What to work on: From the records that follow, copy every line that contains the word "Uhtuan".

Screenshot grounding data
_ _ _ _ _ _ _

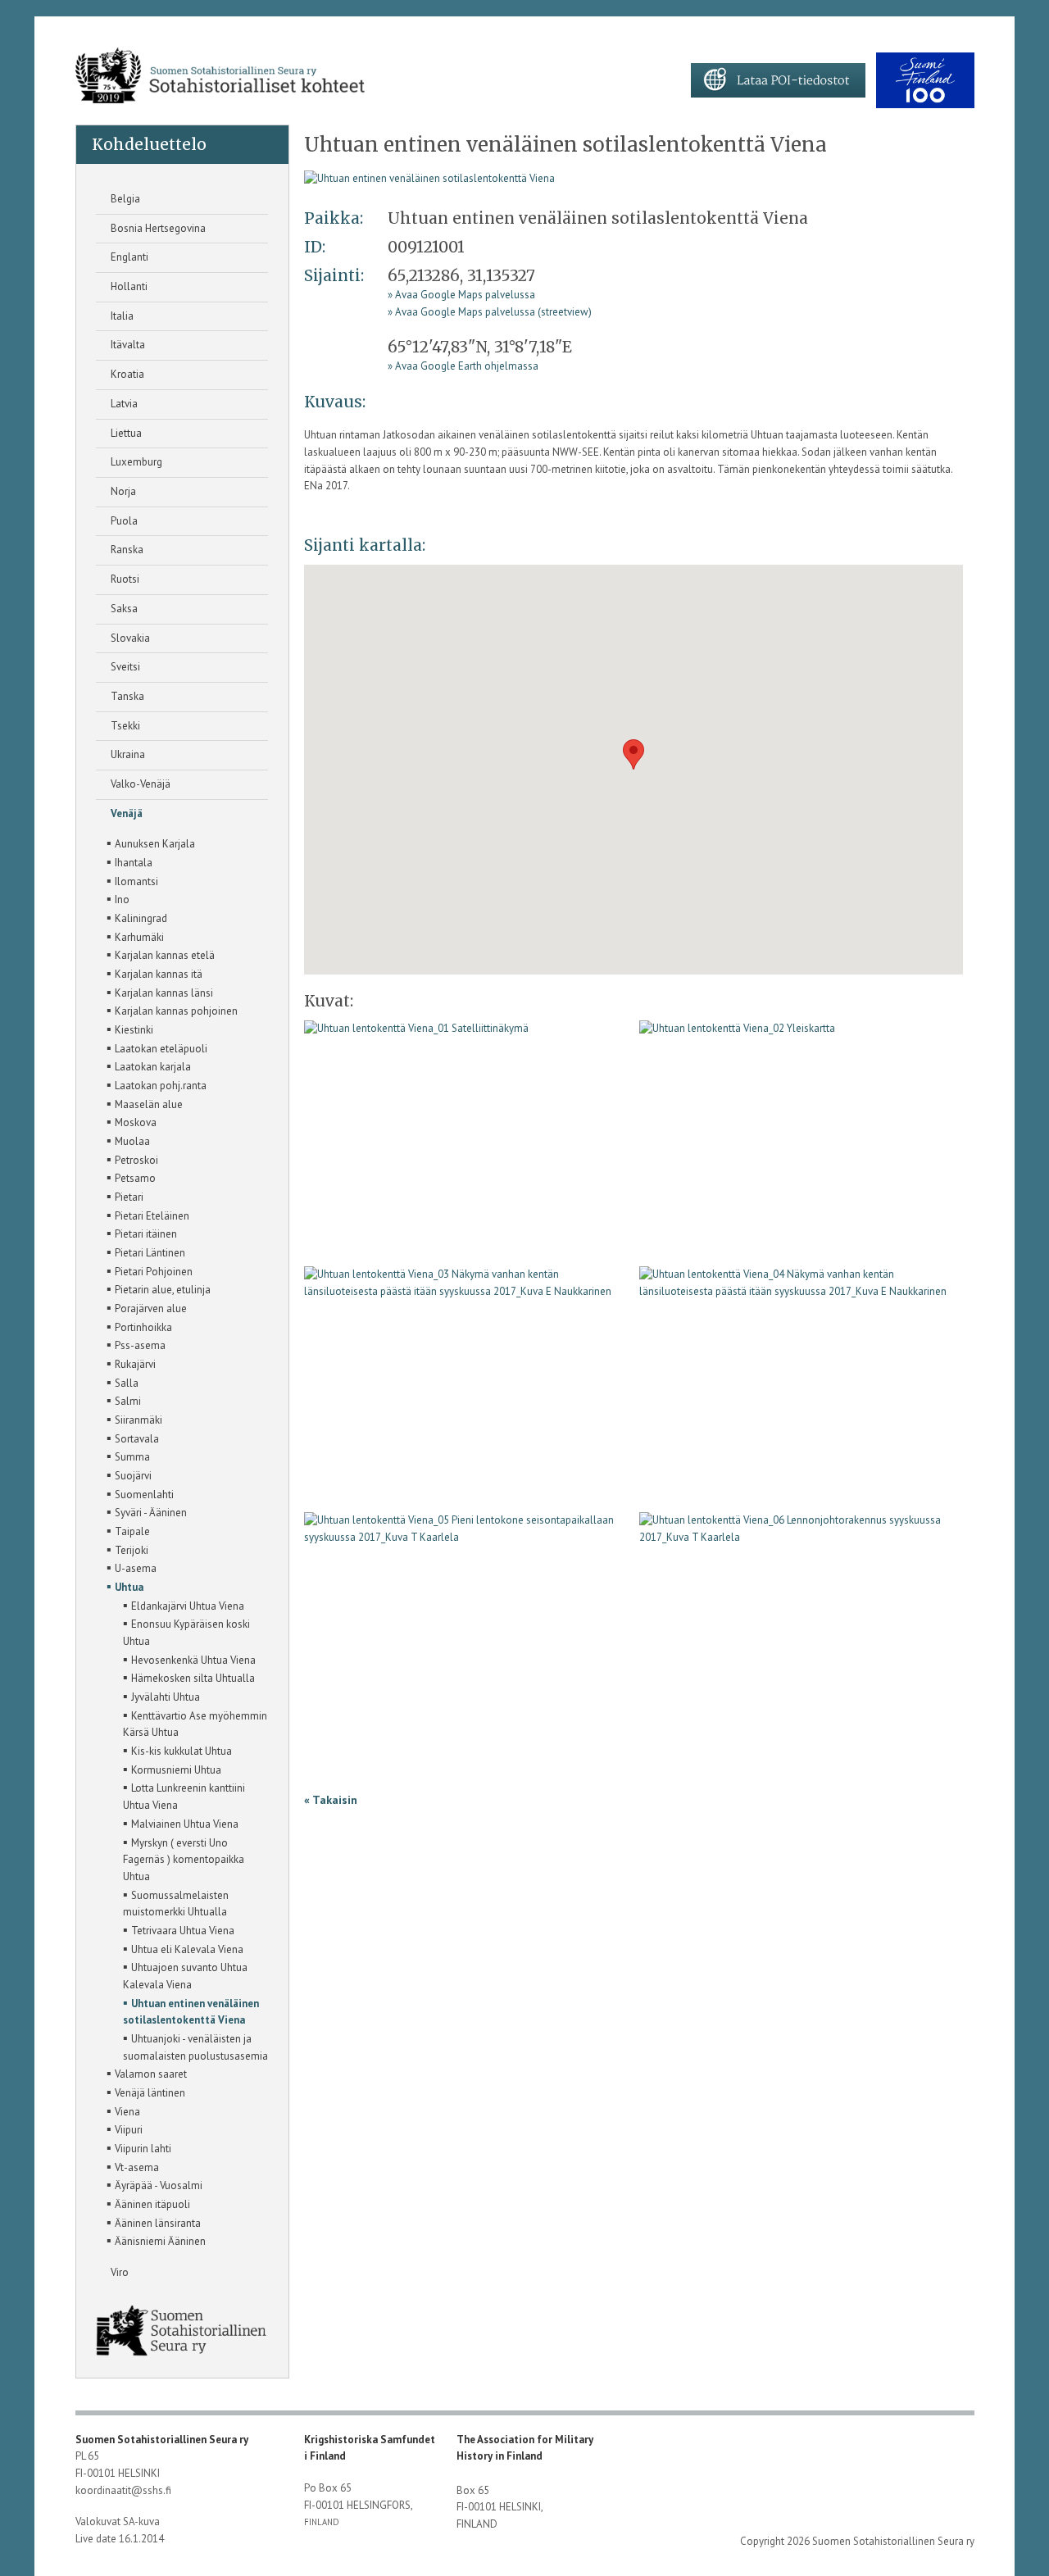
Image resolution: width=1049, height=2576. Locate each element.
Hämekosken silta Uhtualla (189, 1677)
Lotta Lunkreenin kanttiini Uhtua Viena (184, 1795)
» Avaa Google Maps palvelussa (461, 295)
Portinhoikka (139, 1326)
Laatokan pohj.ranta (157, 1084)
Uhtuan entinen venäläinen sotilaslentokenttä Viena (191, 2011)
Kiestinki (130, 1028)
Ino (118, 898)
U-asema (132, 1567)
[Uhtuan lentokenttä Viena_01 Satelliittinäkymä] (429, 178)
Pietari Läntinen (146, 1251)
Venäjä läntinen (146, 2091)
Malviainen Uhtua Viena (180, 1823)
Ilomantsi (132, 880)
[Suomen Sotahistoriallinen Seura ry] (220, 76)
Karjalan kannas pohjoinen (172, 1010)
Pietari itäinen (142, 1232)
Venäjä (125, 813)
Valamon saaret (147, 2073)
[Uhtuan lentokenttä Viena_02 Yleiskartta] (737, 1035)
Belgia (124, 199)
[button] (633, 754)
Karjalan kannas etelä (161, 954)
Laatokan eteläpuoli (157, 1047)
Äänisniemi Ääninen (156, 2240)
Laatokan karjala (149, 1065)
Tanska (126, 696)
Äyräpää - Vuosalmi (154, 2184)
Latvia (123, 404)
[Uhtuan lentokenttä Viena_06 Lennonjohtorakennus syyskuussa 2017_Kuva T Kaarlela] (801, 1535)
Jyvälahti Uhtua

_ _ _ _ _ _ _

Expected answer:
Uhtuan entinen venäläinen sotilaslentokenttä Viena (191, 2011)
[Uhtuan lentokenttä Viena_01 Satelliittinäkymä] (429, 178)
[Uhtuan lentokenttä Viena_02 Yleiskartta] (737, 1035)
[Uhtuan lentokenttä Viena_06 Lennonjohtorakennus syyskuussa 2017_Kuva T Kaarlela] (801, 1535)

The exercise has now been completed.